| Aug 07, 2024


It just may have been the hottest year of the 51 years of the Blue Skies Music Festival, this past weekend. To make matters more complicated, the ice delivery was late, and the water test came back clean from Kingston Frontenac Public Health just in time.

That being said, the festival went off without a hitch, thanks to the efforts of over 100 dedicated volunteers. The efforts of the first aid team at the festival were particularly important this year, as the number of heat related incidents was high along with tick bites by the dozen. And on both Saturday and Sunday afternoon, at 2 and 5pm, festival goers had the opportunity to be hosed down.
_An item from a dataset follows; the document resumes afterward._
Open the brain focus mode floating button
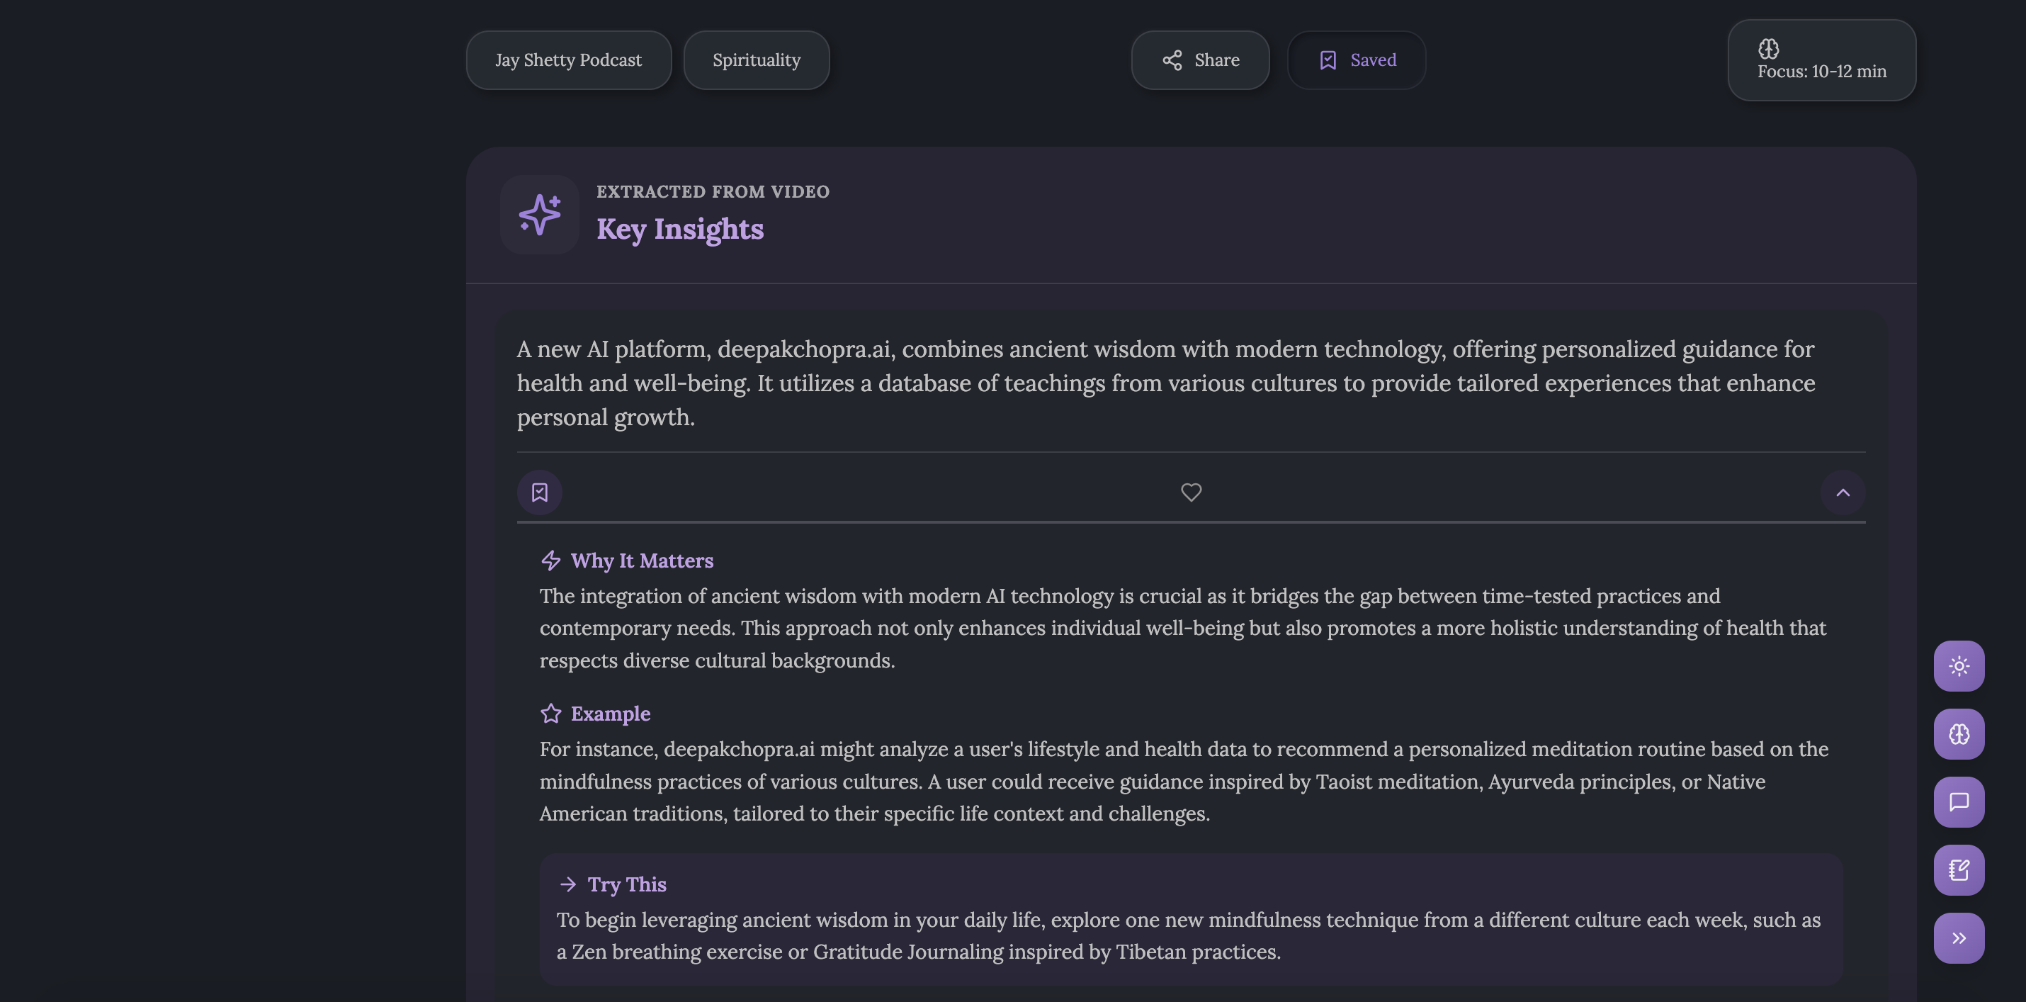Image resolution: width=2026 pixels, height=1002 pixels. (x=1958, y=734)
New artistic director Kate Weekes continued the tradition of bringing a wide variety of global music styles to the Clarendon, Ontario stage, each of the three festival nights. Among the many highlights were Tamar Ilana and Ventanas (flamenco with a pan-mediterranean beat – all the way from Spain to Turkey) 19 year-old blues-rockabilly guitarist Nicholas Campbell from Peterborough, Valérie Ékoumè from Cameroon (via France), Beau Nectar from Victoria/Saskatchewan, Japhy Sullivan from Maberly (via Halifax), Diogo Ramos from Brazil (via Montreal), Appalachian old time duo Porch Couch and the Ontario folk quartet Vinta.

But the show that most people were talking about after it ended, from 8 to 80 year-old attendees, was that of Les Mal Coiffée.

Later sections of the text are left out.